The usually dependable Judy Davis doesn't fare much better in her underwritten role as the wife who suddenly finds herself abandoned by her selfish husband. She attracts the sincere romantic attentions of a TV talk-show producer (Joe Mantegna), but insecure and untrusting, she resists his advances. In one embarrassingly unfunny scene, she visits a courtesan (Bebe Neuwirth) for oral-sex lessons involving a banana. This kind of cheap tee-hee-hee humor is beneath Allen's comic sensibilities - and it's done better by the Farrelly brothers, anyway.

What keeps Celebrity interesting and mildly fun is the fast-moving plot, which whisks us from scene to scene at a revolving-door pace, and, paradoxically, lets us gawk at celebrities making cameo appearances. The one destined to be the most talked-about is Leonardo DiCaprio's 10 minutes as Brandon, a bratty young film superstar who travels with a posse and carouses wildly with drugs and groupies. Sounds like type-casting.

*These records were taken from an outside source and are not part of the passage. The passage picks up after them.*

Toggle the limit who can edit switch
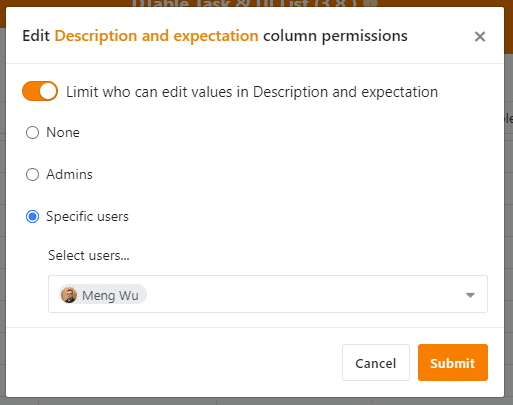Viewport: 513px width, 405px height. click(40, 91)
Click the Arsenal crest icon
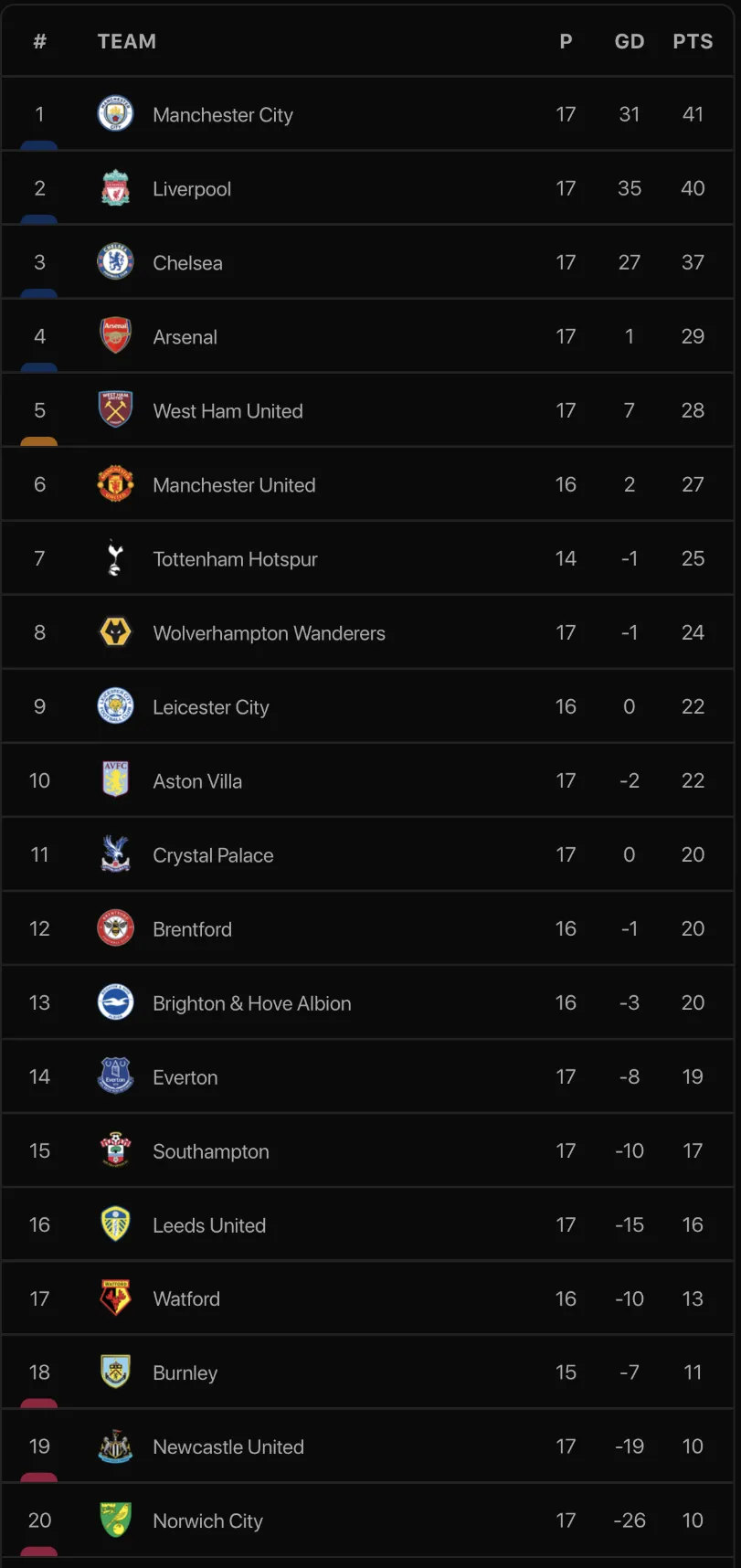This screenshot has height=1568, width=741. [115, 336]
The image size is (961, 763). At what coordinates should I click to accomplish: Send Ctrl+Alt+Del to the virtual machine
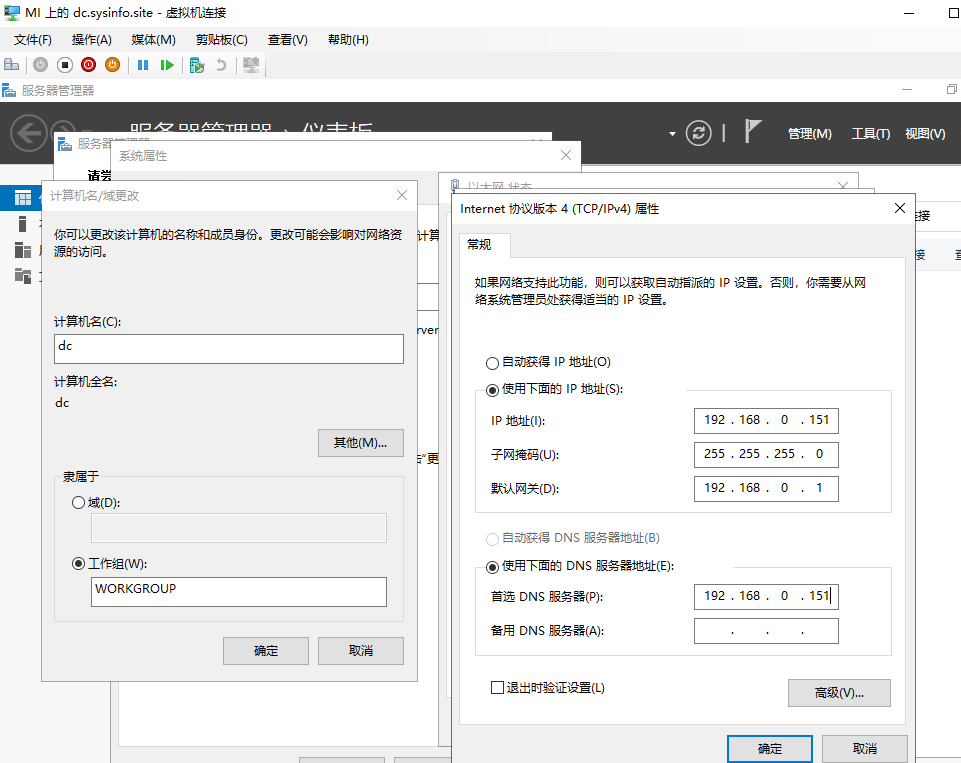pos(13,64)
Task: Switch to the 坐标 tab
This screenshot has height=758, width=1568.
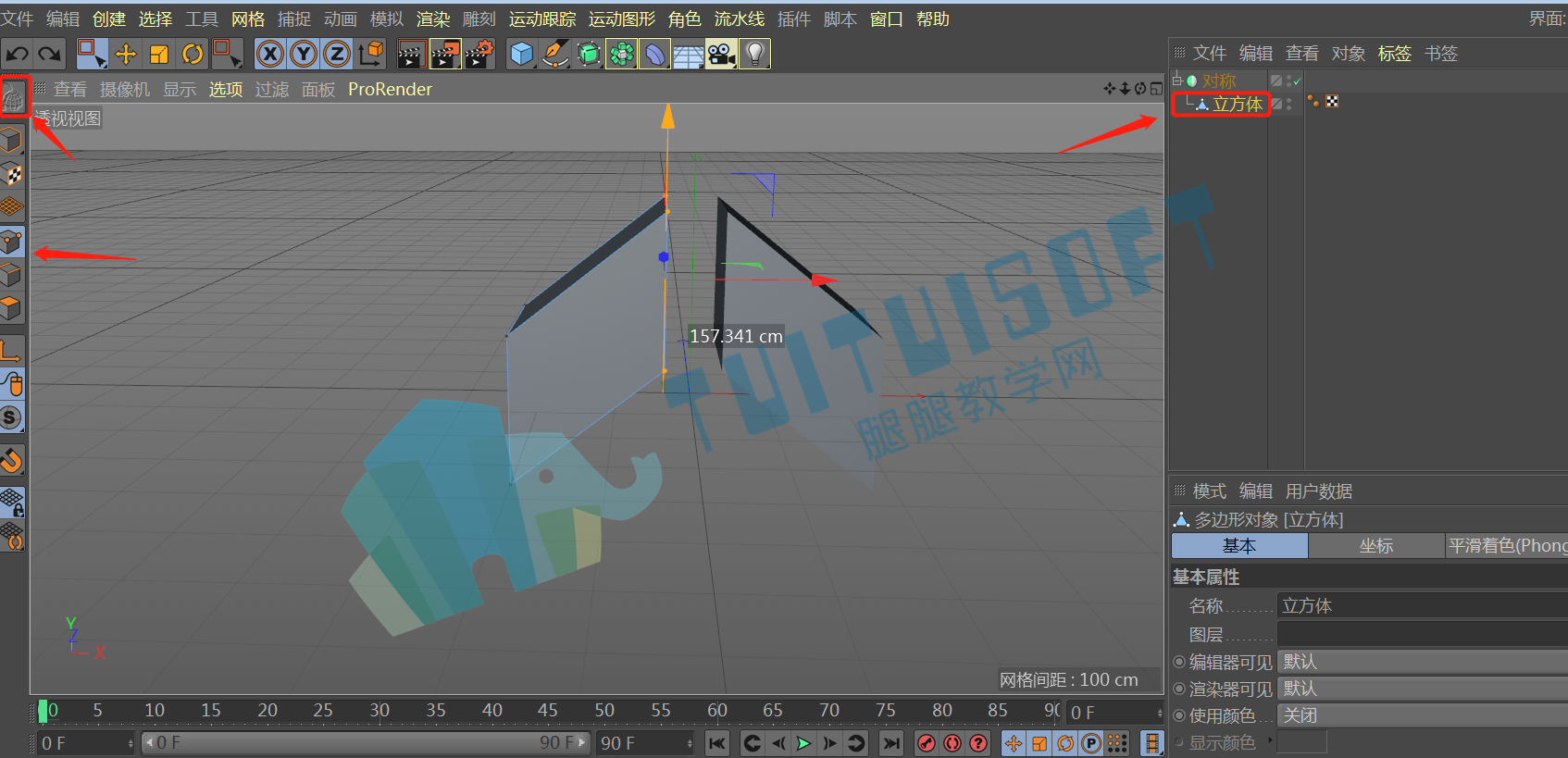Action: 1376,546
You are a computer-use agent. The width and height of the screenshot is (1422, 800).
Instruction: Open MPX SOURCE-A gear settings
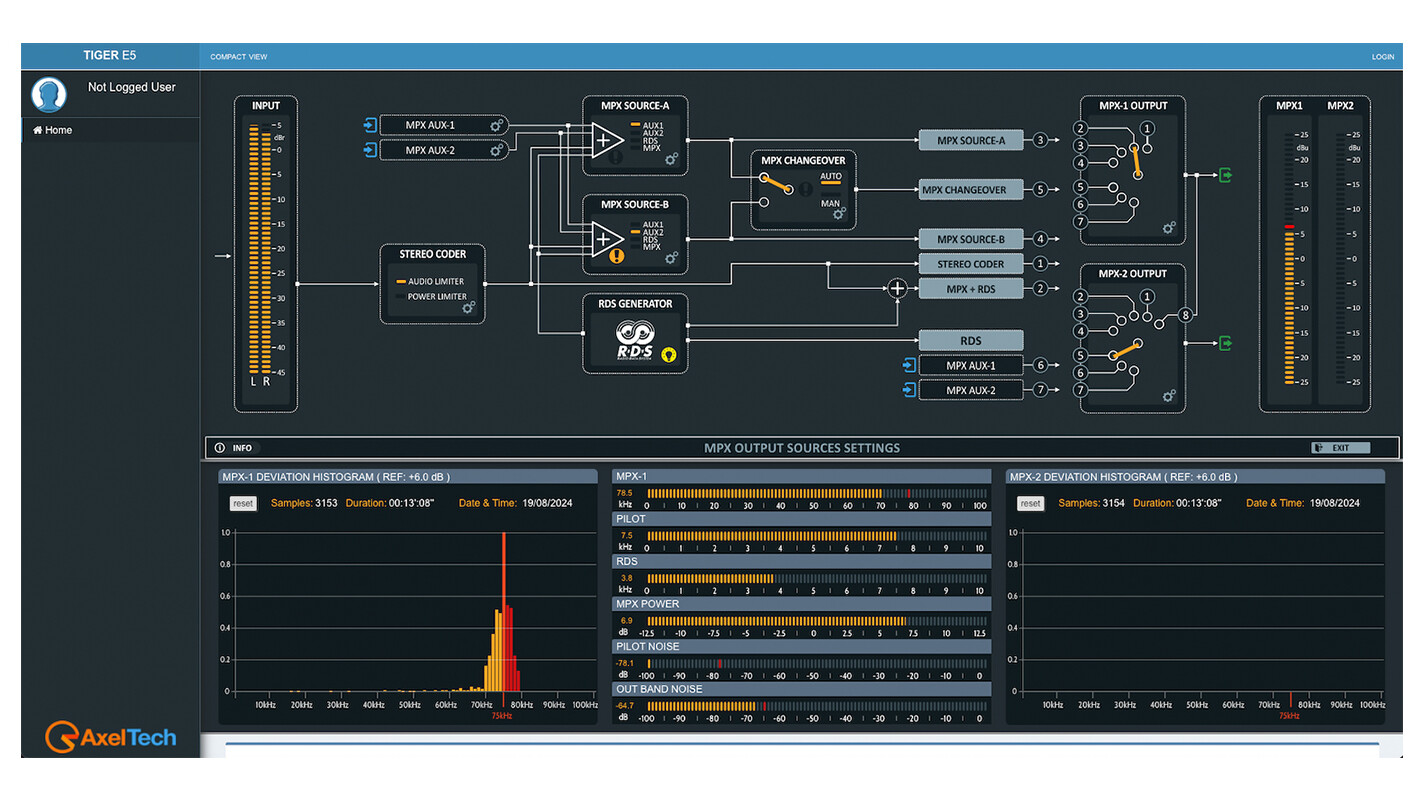pos(672,158)

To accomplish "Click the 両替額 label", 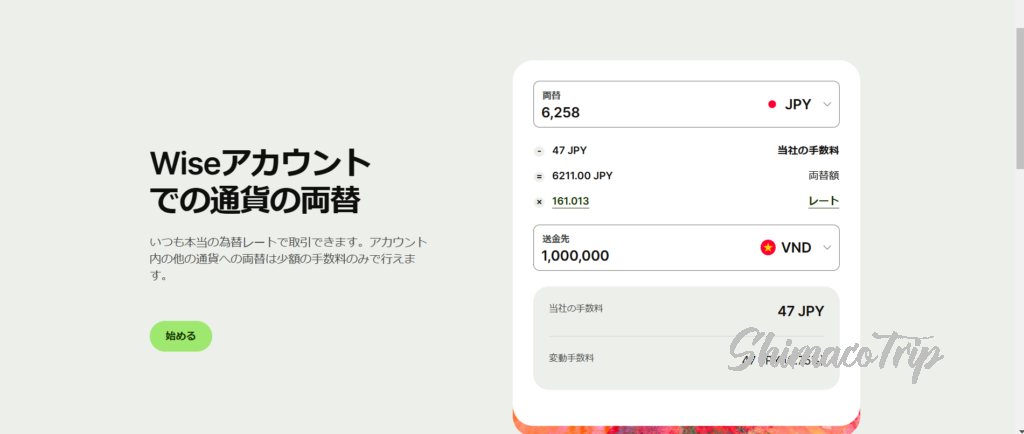I will 823,176.
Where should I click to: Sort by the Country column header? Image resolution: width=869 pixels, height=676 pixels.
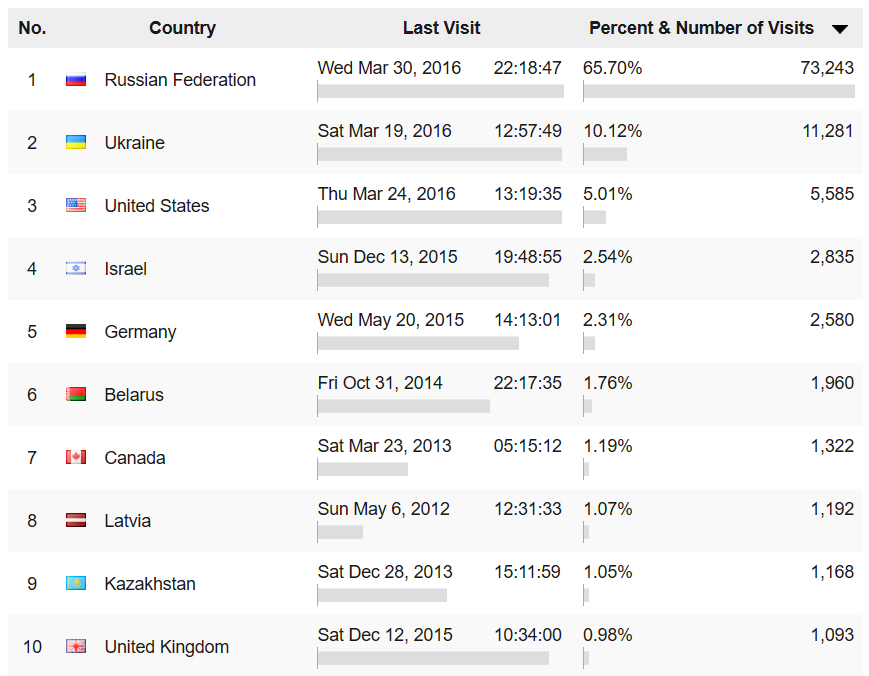(x=182, y=28)
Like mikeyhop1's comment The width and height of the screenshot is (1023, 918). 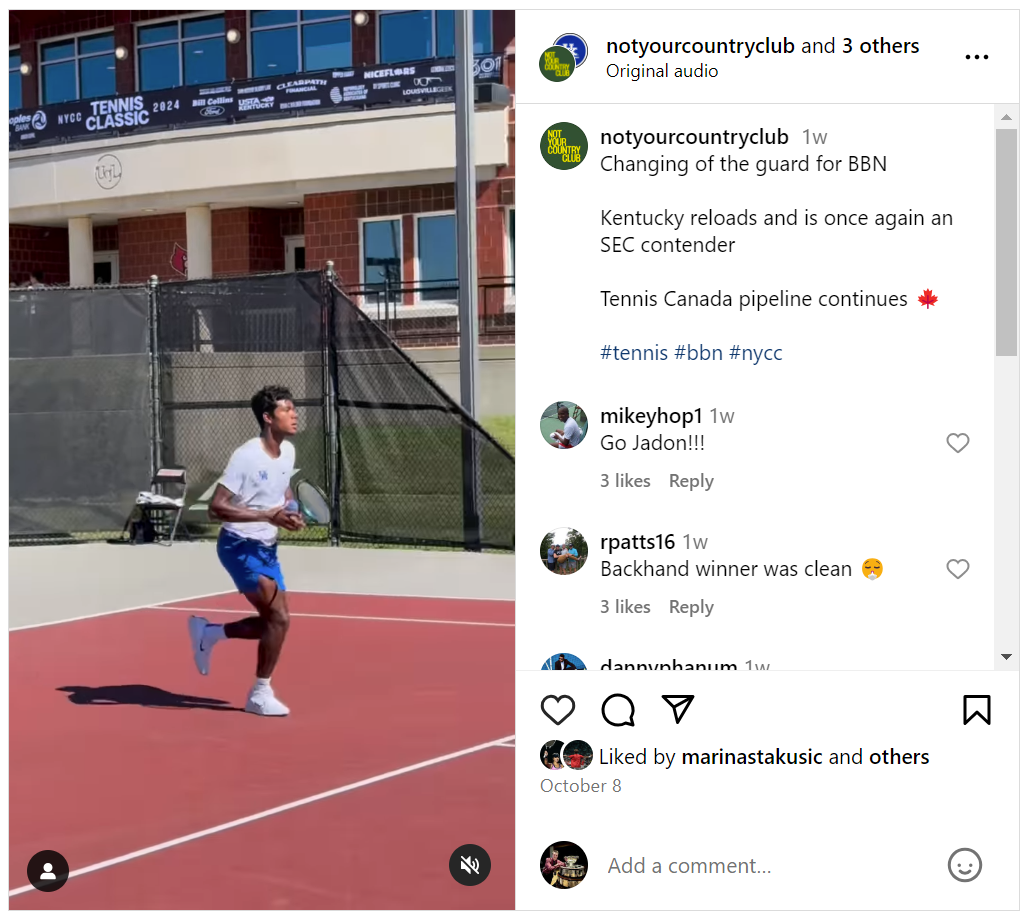[958, 443]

Does Woody have any new ideas? Celebrity is crammed with either shopworn Woodyisms or exceedingly banal observations. Woody Allen is a smart man, but any fresh-out-of-Harvard junior writer on The Simpsons could make hash of Woody's startlingly unsavvy take on celebrity culture.

Though Celebrity tries - Lord, how it tries - it can't find anything amusing or insightful to say about famed plastic surgeons, trendy religious gurus, exploitative TV talk shows and bubble-headed TV entertainment reporters. Allen has made an entire movie commenting on the crassness of celebrity and hasn't even touched the sharpness and acerbity of the Alan Alda character in Crimes and Misdemeanors.

The one half-good idea in Celebrity is Allen's likening of the pursuit of celebrity to the pursuit of true love. Both are capricious and involve personal and psychological risks, but only one has the potential for fulfillment. Woody seems to suggest that a society in which people take their cues on how to behave and what to esteem from self-absorbed celebrities is one that will have a tough time knowing what is good and lasting in life.

That's the movie lost somewhere in Celebrity, which, like what it purports to criticize, is diverting but feather-light and pseudo-profound.